### INSTRUCTIONS FOR THE TASK
From the first line of the data below, repeat each line exactly until you reach the line with "Cho tam giác nhọn"; include that line too.

INPUT START

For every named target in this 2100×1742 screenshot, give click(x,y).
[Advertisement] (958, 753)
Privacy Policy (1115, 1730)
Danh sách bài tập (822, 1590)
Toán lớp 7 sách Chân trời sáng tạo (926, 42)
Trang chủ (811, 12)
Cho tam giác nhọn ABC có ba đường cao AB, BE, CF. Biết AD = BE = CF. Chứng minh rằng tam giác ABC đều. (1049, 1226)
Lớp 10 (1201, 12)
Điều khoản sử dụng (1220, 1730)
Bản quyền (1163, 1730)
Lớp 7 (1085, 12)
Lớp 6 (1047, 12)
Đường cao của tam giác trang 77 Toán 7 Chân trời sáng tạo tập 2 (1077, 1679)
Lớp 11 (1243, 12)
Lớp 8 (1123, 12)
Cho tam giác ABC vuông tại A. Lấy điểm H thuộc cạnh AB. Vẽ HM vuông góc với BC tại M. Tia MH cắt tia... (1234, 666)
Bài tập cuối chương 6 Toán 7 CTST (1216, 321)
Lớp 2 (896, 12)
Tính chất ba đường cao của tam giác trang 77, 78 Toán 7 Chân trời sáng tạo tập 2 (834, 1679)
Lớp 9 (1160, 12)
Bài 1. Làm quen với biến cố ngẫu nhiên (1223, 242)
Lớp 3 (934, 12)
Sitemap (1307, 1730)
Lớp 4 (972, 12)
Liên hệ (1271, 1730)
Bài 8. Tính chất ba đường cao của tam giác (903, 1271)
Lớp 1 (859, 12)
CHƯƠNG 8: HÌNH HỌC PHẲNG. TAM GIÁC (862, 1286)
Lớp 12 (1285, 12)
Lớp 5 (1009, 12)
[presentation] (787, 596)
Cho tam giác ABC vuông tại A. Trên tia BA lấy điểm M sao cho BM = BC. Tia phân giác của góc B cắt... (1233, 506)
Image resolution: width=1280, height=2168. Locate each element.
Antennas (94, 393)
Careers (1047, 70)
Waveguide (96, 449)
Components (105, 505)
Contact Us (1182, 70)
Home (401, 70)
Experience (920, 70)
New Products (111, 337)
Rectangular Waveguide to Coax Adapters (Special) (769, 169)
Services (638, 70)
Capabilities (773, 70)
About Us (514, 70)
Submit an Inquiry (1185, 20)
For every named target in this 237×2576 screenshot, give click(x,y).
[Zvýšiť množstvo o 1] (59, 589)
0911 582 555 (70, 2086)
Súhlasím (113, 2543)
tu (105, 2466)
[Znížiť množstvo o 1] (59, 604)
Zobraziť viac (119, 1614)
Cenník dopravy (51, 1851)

INPUT END

### RESPONSE TO THIS EXERCISE
For every named target in this 2100×1742 screenshot, give click(x,y).
[Advertisement] (958, 753)
Privacy Policy (1115, 1730)
Danh sách bài tập (822, 1590)
Toán lớp 7 sách Chân trời sáng tạo (926, 42)
Trang chủ (811, 12)
Cho tam giác nhọn ABC có ba đường cao AB, BE, CF. Biết AD = BE = CF. Chứng minh rằng tam giác ABC đều. (1049, 1226)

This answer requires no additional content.